Last update early March 2001
Things were pretty awful in the 3 years up to 2000. They are much better now.
My mother nearly died from cancer of the colon. My sister did die suddenly in her prime from a hysterectomy gone wrong. My mother lost her husband suddenly due to a heart attack. My wife had a seizure which left her in a coma for 3 days from which she was not expected to recover due to a wrongly prescribed drug. My son in law underwent 3 operations for the removal of a tumour in his spinal column which left him partially paralysed. Finally to cap it all at the end of 1998 after a desperate struggle, we were forced to sell our manufacturing business which had terminal cash flow disease.
It is no wonder my painting got ugly, violent and unhappy - and that is when I could summon up the strength to paint. In 1998 I could hardly paint. 1999 was not much better. That is why my Palestinian Stone Thrower took over a year to paint. If I have painted a masterpiece, I think this is it. Maybe Green Madagascan Nude also qualifies. A Good Deal Done is definitely a candidate. It is also a painting which gives me endless pleasure.

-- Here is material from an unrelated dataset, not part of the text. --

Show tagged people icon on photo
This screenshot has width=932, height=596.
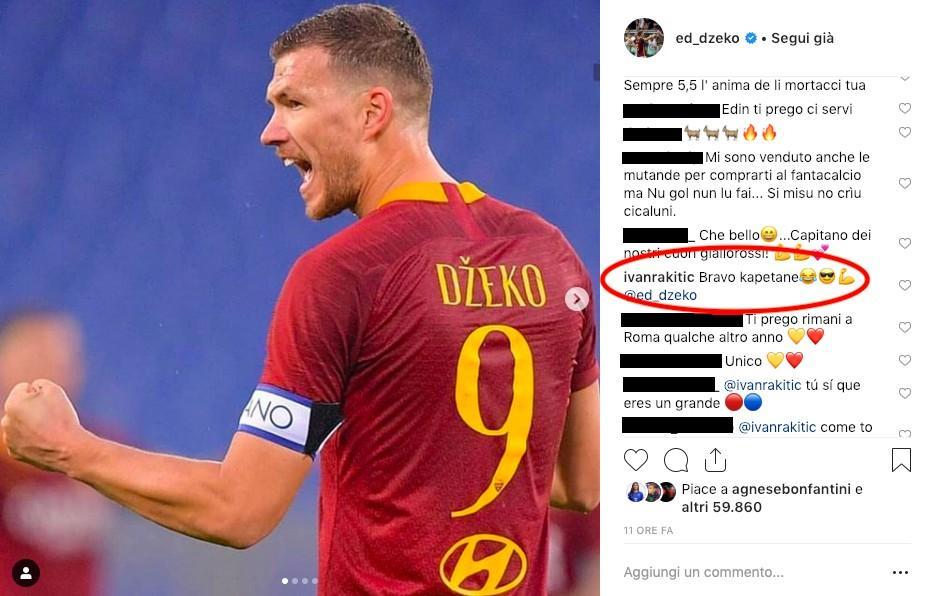point(26,573)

On the plus side from a painting point of view, 2000 was quite productive for me, I painted 23 works, amongst them a number of "good" Margarets but some of the other works are quite indifferent
I am forever optimistic. We also have a great deal to be thankful for. My wife is as good as 100% recovered from her illness and working full time. My Mother too leads a full life having written an historical novel based 95% on fact about some South African pioneers in the family tree. My daughter and paralysed husband now have the gift of a beautiful and delightful baby girl who brings happiness to everybody. My son has just got married and is settling down and my 2nd Daughter is getting married shortly. My wife and I have retained our jobs in our once owned Company. We still have our home which we can still afford. How many more blessings could one hope for?
Optimistically I am entering the last third of my life. In the first third, I grew up, discovered myself, got married, learnt the importance of a career as a means of providing the wherewithal to live and painted my first paintings and was totally impatient for success.
In the second third, I have seen most of the world, run a business, brought up 4 children, gave up painting and discovered how hard it is to be successful, I mean really successful at anything. I became more patient.
Now I am into the last third of my life with everything to go for. I have started my new career in painting. This is probably my hardest challenge but it is one which I have spent the first two thirds preparing for. I am still impatient but I know the importance of spending time on getting things right. Speed is no longer of the essence. Doing the job properly is.